Adding to Photowhit's post:
For a 12 volt bank, you need around Vmp~17.5 to 19.0 volts array (STC--Standard Test Conditions) for optimum 12 volt battery bank charging with a PWM controller (also minimum voltage for a MPPT type charge controller).
For a 24 volt bank, you need around 35-39 volts Vmp-array for a 12 volt lead acid battery bank (again minimum voltage for MPPT charge controller).
You are seeing the tradeoffs between "cheap" PWM controllers and "expensive" 17.5 volt Vmp panels vs "expensive" MPPT controllers with "cheap" GT Solar panels.
Some interesting MPPT controllers:
MidNite Solar Classic 150 MPPT Charge Controller (80+ amp)
MidNite Solar The Kid MPPT Solar Charge Controller (30 amp)
MPT-3048 MPPT PV Charge Controller 30A - 12/24/36/48v
Morningstar Advanced MPPT Charge Controllers (15-60 amp controllers)
All are very nice controllers. The Midnite are working on an integrated Battery Monitor system--Battery Charging current parametric control with the integrated remote shunt monitor option.
MidNite Solar Whiz Bang Jr Current Sense Module
Lots of neat equipment to choose from. Depends on what you are looking for (size, options, data logging, etc.). Usually recommend getting the remote battery temperature sensor for any of the above controllers.
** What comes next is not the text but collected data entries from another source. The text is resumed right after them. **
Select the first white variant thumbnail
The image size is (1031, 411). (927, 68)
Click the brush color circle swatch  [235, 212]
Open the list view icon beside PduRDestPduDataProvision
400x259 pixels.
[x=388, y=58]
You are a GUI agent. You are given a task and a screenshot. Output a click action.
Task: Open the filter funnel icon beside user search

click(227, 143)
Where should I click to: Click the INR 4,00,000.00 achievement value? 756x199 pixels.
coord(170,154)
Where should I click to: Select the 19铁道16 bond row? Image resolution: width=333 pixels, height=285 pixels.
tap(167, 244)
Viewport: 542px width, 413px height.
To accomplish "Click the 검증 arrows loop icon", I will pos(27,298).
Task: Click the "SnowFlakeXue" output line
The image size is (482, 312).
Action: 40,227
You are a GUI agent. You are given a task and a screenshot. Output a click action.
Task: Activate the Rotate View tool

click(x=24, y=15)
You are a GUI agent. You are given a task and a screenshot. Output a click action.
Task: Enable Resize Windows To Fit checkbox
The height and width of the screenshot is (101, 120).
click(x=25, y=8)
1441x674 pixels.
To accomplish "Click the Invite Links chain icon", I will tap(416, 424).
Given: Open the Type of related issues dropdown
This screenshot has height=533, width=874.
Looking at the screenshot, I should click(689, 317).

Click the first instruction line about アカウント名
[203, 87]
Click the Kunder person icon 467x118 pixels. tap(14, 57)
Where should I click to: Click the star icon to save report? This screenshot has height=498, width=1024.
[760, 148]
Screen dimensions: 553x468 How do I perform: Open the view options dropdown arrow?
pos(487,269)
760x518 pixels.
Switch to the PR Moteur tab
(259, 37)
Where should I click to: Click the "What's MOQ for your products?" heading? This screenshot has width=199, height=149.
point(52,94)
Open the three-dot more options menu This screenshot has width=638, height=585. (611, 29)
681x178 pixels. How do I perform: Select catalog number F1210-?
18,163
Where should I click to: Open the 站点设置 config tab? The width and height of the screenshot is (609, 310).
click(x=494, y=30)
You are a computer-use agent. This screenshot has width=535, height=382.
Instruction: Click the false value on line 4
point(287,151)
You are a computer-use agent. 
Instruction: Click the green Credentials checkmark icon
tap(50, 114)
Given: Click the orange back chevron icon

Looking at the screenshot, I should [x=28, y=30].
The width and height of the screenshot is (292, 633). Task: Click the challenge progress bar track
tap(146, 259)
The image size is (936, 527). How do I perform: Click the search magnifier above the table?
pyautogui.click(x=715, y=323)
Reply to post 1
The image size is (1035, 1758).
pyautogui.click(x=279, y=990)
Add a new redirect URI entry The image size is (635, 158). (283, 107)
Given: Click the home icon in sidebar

Do a couple of paper designs and see what works out best for you.
In general, MPPT controllers are really nice if you are going to use the less expensive GT type solar panels. They "match" the high voltage/low current of the panels and efficiently down convert to the low voltage/high current needed by the battery bank.
If you have long wire run runs from the Array to the solar battery controller/charger, then MPPT can be very nice. Run Vmp array at 60-100 VDC (smaller wires needed). However, if your wire runs are short, then MPPT is really not a big savings (charge controller should always be near the battery bank).
Do you have an AH rating (12/24 volt) and solar array Wattage estimate for your system yet?
If you will be traveling up north during the winter months--A tilting array may be worth the hassles to catch the low angle winter sun.
-BillNear San Francisco California: 3.5kWatt Grid Tied Solar power system+small backup genset -
Re: Right Panels for RV Application
You will get the most watts for the dollar by using big Grid-Tie panels that are typically about 30V, but for a 12V system you'll waste more power using a PWM controller than a MPPT. If you're planning a larger system, the benefits of MPPT outweigh the lower initial cost of PWM. Because nobody has ever complained about having too much solar power (or too much anything else) in an RV, I suggest covering the roof with as many GT panels as will fit without being shaded, get a good high-output MPPT controller, and have enough batteries to last for two or three days. Do it right, and you won't need a generator except for emergencies.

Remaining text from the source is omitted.